Canada got into the game, so to speak, with “Face-Off” (1971), starring Art Hindle as a player who joins the Toronto Maple Leafs. Real Leafs and other NHLers appeared in on-ice scenes and bit parts.
In the Saskatchewan-set “Paperback Hero” (1973), Keir Dullea of “2001: A Space Odyssey” portrays a minor-league player who moves to a small town and begins to believe he’s an Old West gunslinger.
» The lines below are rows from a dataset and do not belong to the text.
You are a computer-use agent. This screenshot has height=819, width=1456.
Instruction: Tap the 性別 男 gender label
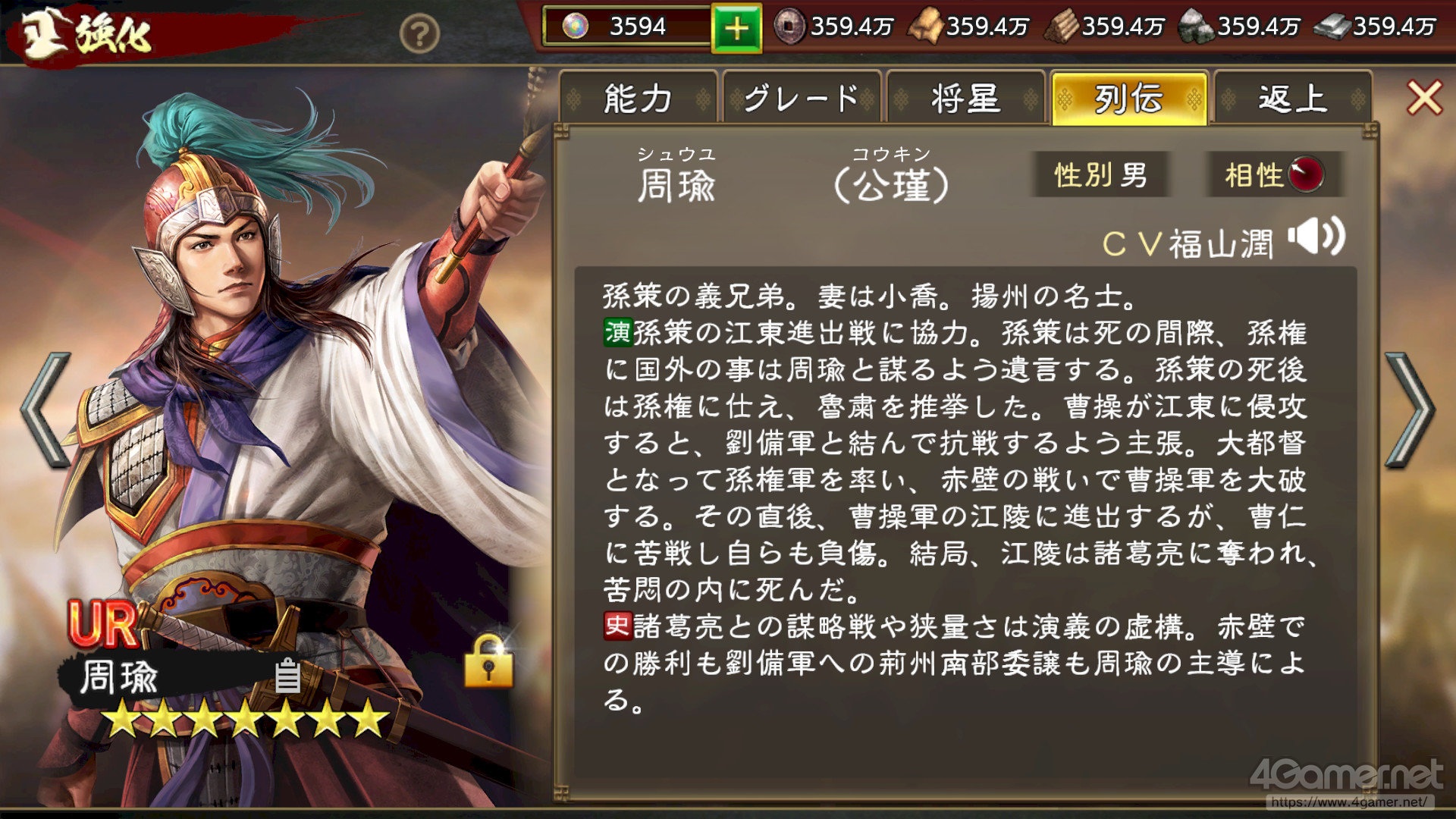[1100, 175]
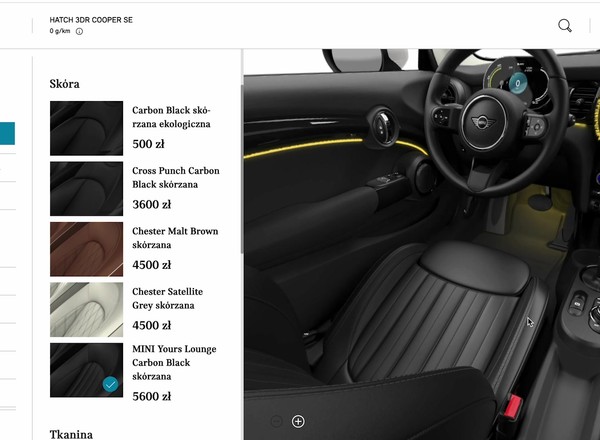The height and width of the screenshot is (440, 600).
Task: Select Chester Satellite Grey leather thumbnail
Action: point(86,309)
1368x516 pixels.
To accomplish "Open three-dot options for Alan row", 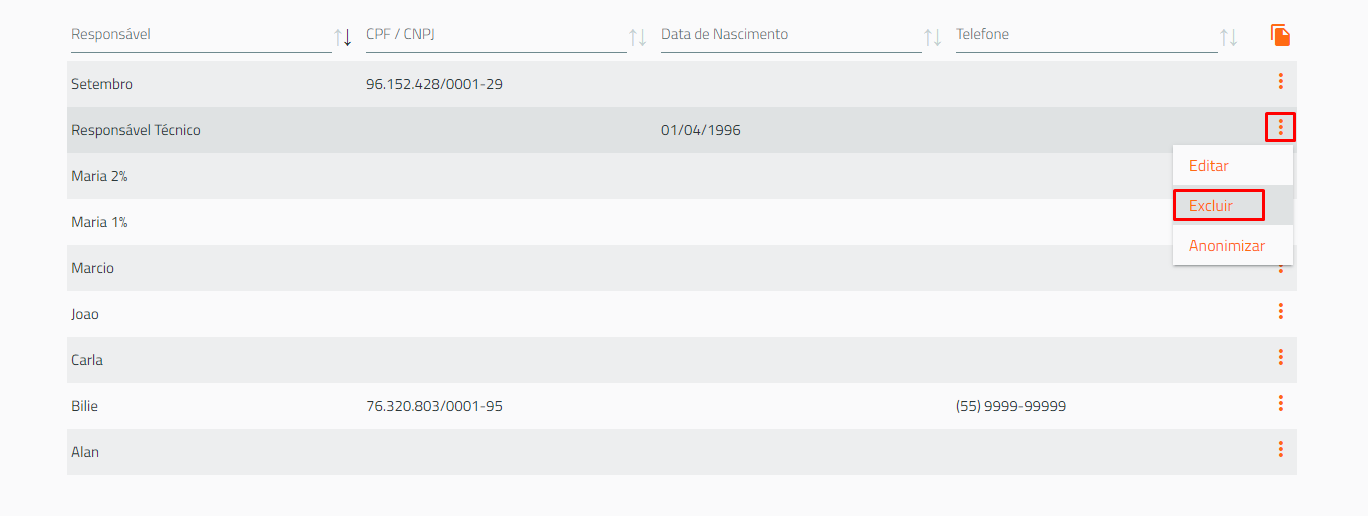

Here are five more-recent Canadian-made movies and TV shows about hockey.
Power Play (1998)
Alas, this CTV comedy-drama can’t be streamed anywhere, although episodes can be found in pieces on YouTube. Hotshot sports agent Brett Parker (Michael Riley) goes from planning to move Hamilton’s NHL team to Texas to becoming its general manager and starting a romance with his nemesis, team president Colleen Blessed (Kari Matchett). The series also starred Dean McDermott and Gordon Pinsent, while Don Cherry had a recurring role as a coach.
Goon (2011)
Some have called this movie our “Slap Shot.” Written by Jay Baruchel and Evan Goldberg (“The Studio”), it stars Seann William Scott (“American Pie”) as a bouncer turned minor-league hockey enforcer in Halifax, while Liev Schreiber does the fighting for the rival St. John’s team. The Canadian cast members include Baruchel, Alison Pill, Kim Coates and Eugene Levy. Stream it on Crave or on Starz via Prime Video.
Indian Horse (2017)
Adapted from a novel by acclaimed Indigenous author Richard Wagamese, the film tells the story of Ojibway hockey star Saul Indian Horse (Ajuawak Kapashesit), whose career as a Toronto Maple Leaf is stunted by racism and the trauma of the abuse he suffered in residential school. It can be streamed on Crave or on Starz via Prime Video.
Shoresy (2022)
In this “Letterkenny” spinoff, the title character, played by series creator Jared Keeso, brings his foul mouth and hatred for losing to a senior AAA team in Sudbury. Besides Keeso, who spent time playing (and fighting) in the former Mid-Western Junior B league, “Shoresy” stars real ex-hockey players Jonathan-Ismaël Diaby, Terry Ryan, Andrew Antsanen, Jonathan Mirasty, Brandon Nolan and Jordan Nolan. Seasons 1 to 5 are streaming on Crave, with Season 6 to come.
Youngblood (2026)
In this update of the 1986 film that starred Rob Lowe as a young hockey prospect who has to learn to fight, Ashton James plays a Black prodigy trying to tamp down his pugilistic side, despite the urging of his father (Blair Underwood) to keep his fists up. It can be rented on Prime Video or Apple TV.
Honourable mentions: “Rent-a-Goalie” (2006), a comedy series about a Little Italy cafe manager with a side hustle renting goalies to house leagues; “MVP” (2008), a soapy drama about the romantic entanglements of players on a Leafs-like pro team; and “Dying Seconds” (2025), a comedic web whodunit about a murder at a hockey rink. Unfortunately, none can be streamed, though you can buy “Rent-a-Goalie” on Apple TV.